*** Task data ***

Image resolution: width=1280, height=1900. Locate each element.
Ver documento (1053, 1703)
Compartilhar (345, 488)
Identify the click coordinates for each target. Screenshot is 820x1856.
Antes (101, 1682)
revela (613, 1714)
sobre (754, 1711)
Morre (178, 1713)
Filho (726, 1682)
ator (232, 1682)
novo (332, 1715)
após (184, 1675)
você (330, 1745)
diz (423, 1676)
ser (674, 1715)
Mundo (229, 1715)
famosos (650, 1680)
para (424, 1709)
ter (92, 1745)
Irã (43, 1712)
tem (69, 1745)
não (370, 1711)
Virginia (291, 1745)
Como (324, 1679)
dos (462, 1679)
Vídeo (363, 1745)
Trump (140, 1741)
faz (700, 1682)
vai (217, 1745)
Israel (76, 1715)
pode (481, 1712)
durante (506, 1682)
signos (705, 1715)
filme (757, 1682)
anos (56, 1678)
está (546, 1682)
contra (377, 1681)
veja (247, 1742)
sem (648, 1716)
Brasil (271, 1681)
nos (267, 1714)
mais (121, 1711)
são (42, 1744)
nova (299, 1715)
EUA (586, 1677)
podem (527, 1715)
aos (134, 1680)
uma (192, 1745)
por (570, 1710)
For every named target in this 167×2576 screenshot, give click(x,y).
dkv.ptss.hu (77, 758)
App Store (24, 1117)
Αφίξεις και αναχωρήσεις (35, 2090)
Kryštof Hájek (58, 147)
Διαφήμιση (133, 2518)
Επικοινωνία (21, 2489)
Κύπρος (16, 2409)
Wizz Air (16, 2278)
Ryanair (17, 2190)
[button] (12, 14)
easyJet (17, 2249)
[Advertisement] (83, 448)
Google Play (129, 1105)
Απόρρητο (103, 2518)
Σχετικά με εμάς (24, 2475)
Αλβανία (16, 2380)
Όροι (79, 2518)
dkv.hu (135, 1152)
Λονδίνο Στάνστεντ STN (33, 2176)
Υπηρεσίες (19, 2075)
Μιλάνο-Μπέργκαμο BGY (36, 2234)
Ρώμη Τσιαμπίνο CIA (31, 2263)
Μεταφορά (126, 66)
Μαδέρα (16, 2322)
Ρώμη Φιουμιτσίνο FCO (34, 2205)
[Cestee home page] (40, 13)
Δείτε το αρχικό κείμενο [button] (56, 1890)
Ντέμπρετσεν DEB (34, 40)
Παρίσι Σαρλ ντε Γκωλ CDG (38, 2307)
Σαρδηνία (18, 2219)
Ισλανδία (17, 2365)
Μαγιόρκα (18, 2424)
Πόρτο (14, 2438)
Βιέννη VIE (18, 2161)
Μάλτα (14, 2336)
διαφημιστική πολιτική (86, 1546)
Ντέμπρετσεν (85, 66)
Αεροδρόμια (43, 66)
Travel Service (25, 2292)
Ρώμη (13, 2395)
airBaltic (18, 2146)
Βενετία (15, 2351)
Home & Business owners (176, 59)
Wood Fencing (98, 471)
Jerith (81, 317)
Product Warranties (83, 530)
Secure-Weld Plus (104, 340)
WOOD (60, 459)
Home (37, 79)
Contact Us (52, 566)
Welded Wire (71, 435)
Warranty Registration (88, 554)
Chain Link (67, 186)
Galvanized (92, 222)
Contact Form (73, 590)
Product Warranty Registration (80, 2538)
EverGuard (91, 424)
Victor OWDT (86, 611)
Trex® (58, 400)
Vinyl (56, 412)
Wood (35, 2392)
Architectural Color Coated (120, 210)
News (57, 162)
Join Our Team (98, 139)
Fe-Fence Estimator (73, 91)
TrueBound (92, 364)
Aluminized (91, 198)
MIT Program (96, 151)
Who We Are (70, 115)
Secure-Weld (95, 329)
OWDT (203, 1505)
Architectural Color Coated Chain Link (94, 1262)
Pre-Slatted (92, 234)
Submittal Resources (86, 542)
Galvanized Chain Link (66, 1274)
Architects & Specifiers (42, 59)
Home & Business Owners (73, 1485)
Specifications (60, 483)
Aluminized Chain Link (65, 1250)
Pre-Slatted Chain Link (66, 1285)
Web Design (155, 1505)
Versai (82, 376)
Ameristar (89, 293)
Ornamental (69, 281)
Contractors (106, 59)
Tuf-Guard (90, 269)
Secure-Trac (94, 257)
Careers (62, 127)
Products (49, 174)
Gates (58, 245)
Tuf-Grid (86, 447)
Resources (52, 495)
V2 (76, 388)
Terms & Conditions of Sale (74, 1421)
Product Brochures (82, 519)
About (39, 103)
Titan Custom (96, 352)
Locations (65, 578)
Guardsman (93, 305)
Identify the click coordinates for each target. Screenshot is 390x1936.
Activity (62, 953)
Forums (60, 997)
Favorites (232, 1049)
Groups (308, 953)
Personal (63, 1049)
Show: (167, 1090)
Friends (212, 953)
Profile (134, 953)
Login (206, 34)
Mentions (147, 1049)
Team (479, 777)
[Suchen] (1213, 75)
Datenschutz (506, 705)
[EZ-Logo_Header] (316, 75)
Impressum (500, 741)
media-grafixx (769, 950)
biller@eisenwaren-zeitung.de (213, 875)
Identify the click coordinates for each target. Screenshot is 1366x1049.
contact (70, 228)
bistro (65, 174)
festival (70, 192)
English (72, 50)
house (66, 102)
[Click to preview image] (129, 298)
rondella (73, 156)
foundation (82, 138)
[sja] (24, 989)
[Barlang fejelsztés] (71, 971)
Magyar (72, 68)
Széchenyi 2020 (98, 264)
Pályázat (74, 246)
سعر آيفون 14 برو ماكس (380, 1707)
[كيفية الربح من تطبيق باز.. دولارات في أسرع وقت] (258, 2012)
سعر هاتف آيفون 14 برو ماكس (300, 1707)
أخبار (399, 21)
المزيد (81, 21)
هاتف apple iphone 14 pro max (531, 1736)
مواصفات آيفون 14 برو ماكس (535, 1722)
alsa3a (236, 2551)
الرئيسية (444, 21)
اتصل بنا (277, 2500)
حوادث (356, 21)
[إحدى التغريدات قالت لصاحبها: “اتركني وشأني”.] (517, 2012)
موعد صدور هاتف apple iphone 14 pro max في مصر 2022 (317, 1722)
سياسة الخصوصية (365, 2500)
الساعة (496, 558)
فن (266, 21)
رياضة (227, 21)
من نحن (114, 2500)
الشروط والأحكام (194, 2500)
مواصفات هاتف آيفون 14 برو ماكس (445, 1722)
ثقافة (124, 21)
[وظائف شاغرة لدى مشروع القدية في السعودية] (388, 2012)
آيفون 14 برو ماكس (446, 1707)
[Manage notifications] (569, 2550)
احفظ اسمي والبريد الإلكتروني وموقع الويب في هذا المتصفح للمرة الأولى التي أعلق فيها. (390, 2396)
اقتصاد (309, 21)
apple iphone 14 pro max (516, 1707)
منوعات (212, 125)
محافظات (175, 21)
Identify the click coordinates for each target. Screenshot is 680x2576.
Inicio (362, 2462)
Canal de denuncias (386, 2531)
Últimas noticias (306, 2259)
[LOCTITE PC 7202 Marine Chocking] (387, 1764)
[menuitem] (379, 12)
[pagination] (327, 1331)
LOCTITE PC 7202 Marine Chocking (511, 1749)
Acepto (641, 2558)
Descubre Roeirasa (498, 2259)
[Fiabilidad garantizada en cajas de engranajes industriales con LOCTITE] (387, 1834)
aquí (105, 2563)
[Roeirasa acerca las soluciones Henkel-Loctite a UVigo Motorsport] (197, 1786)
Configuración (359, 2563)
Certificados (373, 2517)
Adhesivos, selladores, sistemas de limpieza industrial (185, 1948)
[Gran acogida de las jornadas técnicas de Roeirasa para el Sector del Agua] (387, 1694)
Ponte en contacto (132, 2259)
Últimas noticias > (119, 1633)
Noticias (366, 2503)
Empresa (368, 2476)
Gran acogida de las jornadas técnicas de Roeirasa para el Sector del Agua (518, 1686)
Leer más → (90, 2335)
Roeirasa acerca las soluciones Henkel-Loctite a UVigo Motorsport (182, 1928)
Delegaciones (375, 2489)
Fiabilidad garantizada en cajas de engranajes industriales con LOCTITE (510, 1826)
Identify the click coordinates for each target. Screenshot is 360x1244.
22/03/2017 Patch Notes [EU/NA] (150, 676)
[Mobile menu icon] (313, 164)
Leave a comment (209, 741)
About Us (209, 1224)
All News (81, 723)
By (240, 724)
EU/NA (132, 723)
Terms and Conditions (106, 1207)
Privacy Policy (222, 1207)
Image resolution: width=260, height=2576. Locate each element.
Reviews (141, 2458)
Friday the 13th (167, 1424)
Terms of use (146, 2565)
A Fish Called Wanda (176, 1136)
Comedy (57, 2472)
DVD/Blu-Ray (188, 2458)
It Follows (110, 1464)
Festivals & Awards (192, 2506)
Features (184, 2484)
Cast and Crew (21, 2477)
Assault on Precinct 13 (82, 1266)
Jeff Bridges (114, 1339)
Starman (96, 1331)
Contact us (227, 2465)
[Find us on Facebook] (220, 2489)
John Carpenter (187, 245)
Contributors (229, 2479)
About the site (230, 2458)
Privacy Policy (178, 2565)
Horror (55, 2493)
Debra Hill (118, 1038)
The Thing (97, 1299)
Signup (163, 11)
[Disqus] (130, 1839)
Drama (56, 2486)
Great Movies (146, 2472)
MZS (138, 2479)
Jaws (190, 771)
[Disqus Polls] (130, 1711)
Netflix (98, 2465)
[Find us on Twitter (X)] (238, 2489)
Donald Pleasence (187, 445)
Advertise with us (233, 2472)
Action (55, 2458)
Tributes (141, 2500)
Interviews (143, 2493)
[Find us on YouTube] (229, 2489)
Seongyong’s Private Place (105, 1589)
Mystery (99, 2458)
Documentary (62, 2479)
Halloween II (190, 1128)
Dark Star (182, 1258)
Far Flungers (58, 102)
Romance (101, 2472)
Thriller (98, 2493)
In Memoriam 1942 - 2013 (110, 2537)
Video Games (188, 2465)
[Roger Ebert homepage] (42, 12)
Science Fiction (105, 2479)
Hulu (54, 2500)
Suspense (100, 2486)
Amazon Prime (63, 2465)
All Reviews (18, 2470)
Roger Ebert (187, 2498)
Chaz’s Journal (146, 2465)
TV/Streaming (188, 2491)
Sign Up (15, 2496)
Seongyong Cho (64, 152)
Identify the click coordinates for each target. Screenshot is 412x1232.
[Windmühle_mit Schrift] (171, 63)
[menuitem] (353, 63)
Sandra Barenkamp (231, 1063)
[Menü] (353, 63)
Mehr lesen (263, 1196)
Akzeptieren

*** End of Task data ***

- Work to complete -
Each line in the listing above from the one containing "Ντέμπρετσεν DEB (34, 40)" through the one containing "Product Warranty Registration (80, 2538)" should be repeated exactly, and no other line.

- Result for this exercise -
Ντέμπρετσεν DEB (34, 40)
Παρίσι Σαρλ ντε Γκωλ CDG (38, 2307)
Σαρδηνία (18, 2219)
Ισλανδία (17, 2365)
Μαγιόρκα (18, 2424)
Πόρτο (14, 2438)
Βιέννη VIE (18, 2161)
Μάλτα (14, 2336)
διαφημιστική πολιτική (86, 1546)
Ντέμπρετσεν (85, 66)
Αεροδρόμια (43, 66)
Travel Service (25, 2292)
Ρώμη (13, 2395)
airBaltic (18, 2146)
Βενετία (15, 2351)
Home & Business owners (176, 59)
Wood Fencing (98, 471)
Jerith (81, 317)
Product Warranties (83, 530)
Secure-Weld Plus (104, 340)
WOOD (60, 459)
Home (37, 79)
Contact Us (52, 566)
Welded Wire (71, 435)
Warranty Registration (88, 554)
Chain Link (67, 186)
Galvanized (92, 222)
Contact Form (73, 590)
Product Warranty Registration (80, 2538)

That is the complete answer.